In languages that do not provide static information about the order of fields (e.g., JavaScript), or where permutation subtyping is supported, the compiler cannot know at what offset to find a field, and a more expensive mechanism must be used such as looking the field name up in a hash table.
Since methods are shared across all instances of a class, we would like to
avoid taking up space in objects to store methods or pointers to methods.
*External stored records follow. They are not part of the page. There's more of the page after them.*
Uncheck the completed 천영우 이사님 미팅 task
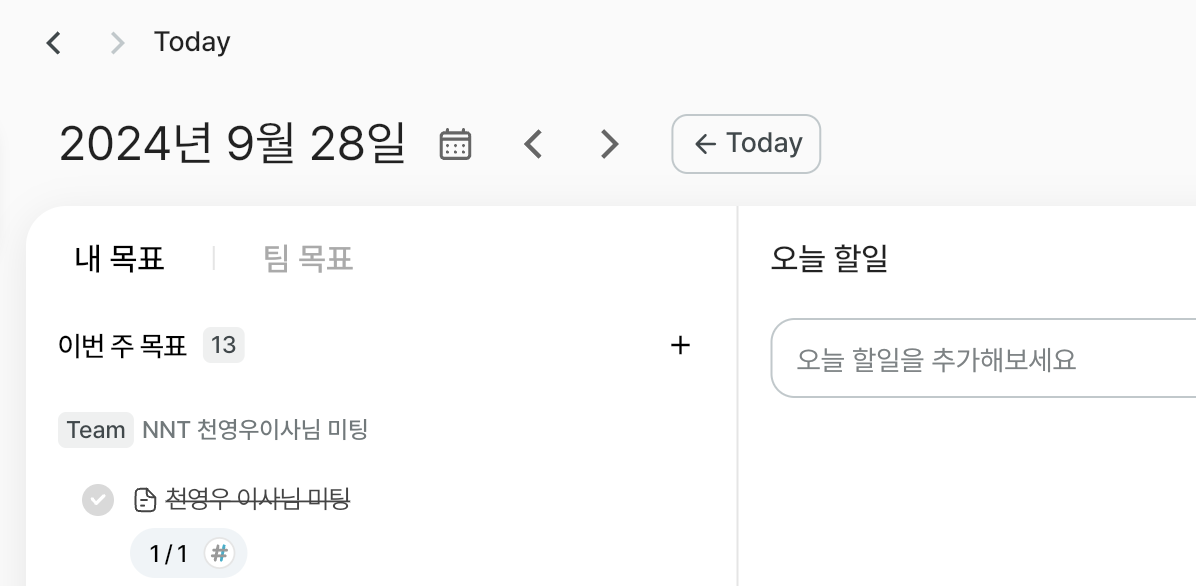Image resolution: width=1196 pixels, height=586 pixels. point(98,500)
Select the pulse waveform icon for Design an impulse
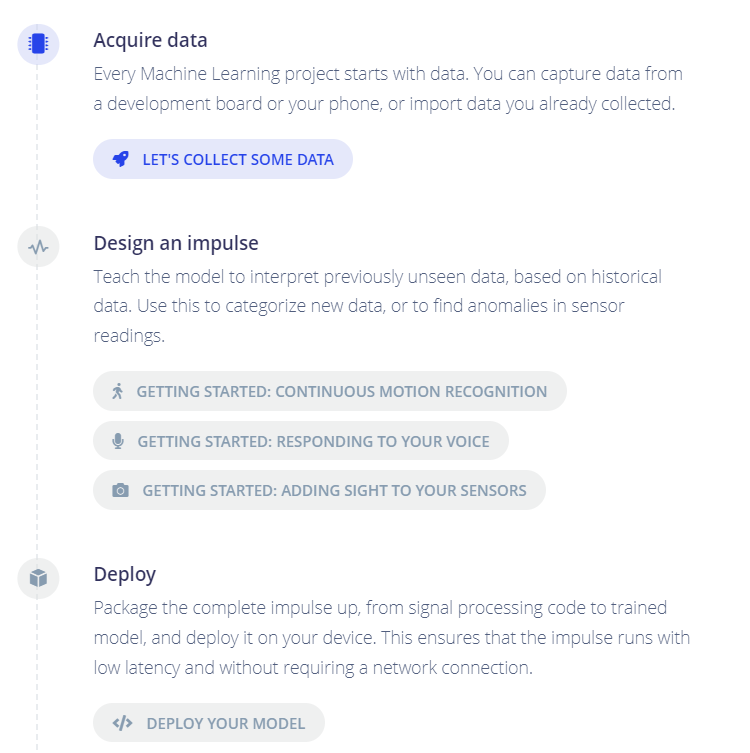This screenshot has height=753, width=750. [x=38, y=247]
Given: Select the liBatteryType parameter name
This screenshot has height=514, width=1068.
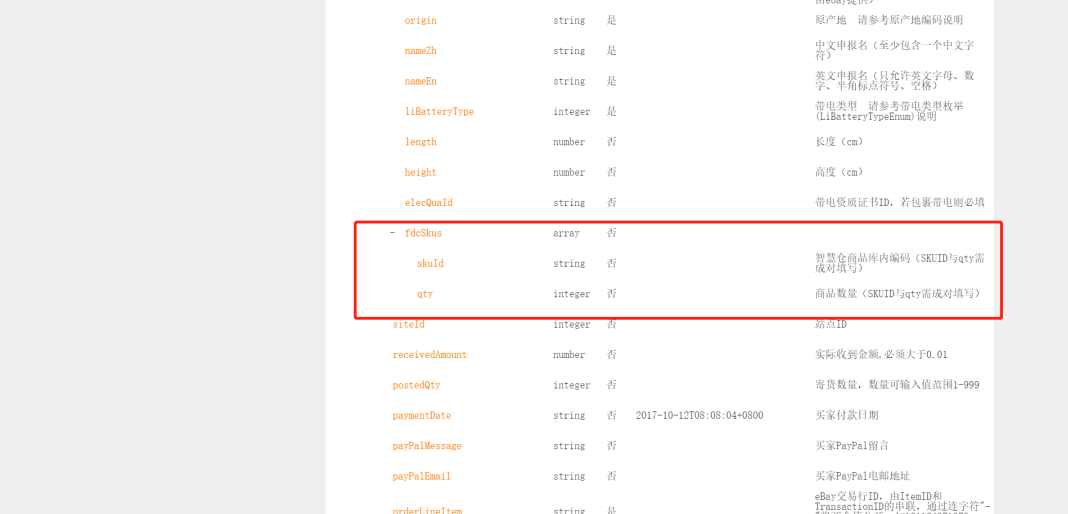Looking at the screenshot, I should click(x=439, y=112).
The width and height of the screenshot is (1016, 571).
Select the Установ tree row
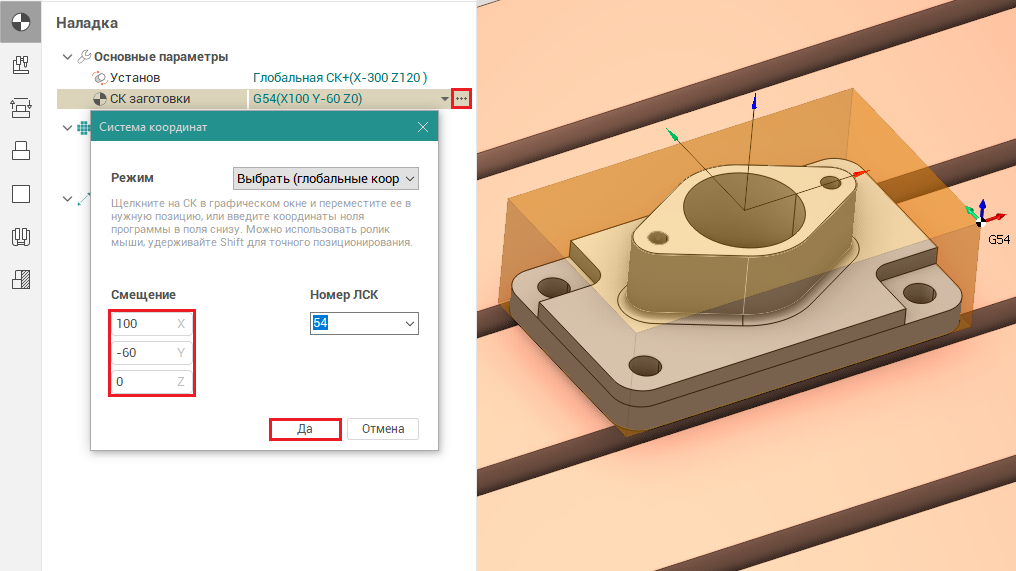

At the IR level, a method is essentially a function with one extra, implicit argument:
the receiver object, usually named this
or self
in
the method code.
To see how objects and methods are implemented, consider the following classic OO example:
class Point { double x,y; void setX(double x) { this.x = x; } void moveX(double dx) { setX(x + dx); } } class ColoredPoint { Color c; Color getCol() { return c; } @Override void setX(double x) { c = Color.redder(c); this.x = x; } }
Now, suppose we execute the following lines of code:
Point p = new ColoredPoint(); p.setX(42); p.moveX(1);
What happens? When we use the method setX
directly, it should call
the ColoredPoint
version of setX
, because the actual
class of the receiver object is ColoredPoint
. The point's color
will change to be redder. That the static type of p
is
Point
is immaterial; what matters for an ordinary method call is
the actual run-time class of the object. Now consider the call
p.moveX(1)
. Does this make the point even redder? It might seem
that it does not, since moveX
is defined in Point
,
but it gets its work done by calling setX
. The actual class of the
receiver is still ColoredPoint
, so the same overriden method will
be called: the point does become redder. This ability to inherit code from
a superclass but customize its behavior is called late binding, and it is
an essential feature of OO programming.
The behavior we want is that for ordinary method calls, the method definition that should be used is the one from the actual run-time class, or the nearest ancestor that defines that method. On the other hand, for methods that are declared static, final, or nonvirtual (depending on the language), the compiler can select the correct method call at compile time.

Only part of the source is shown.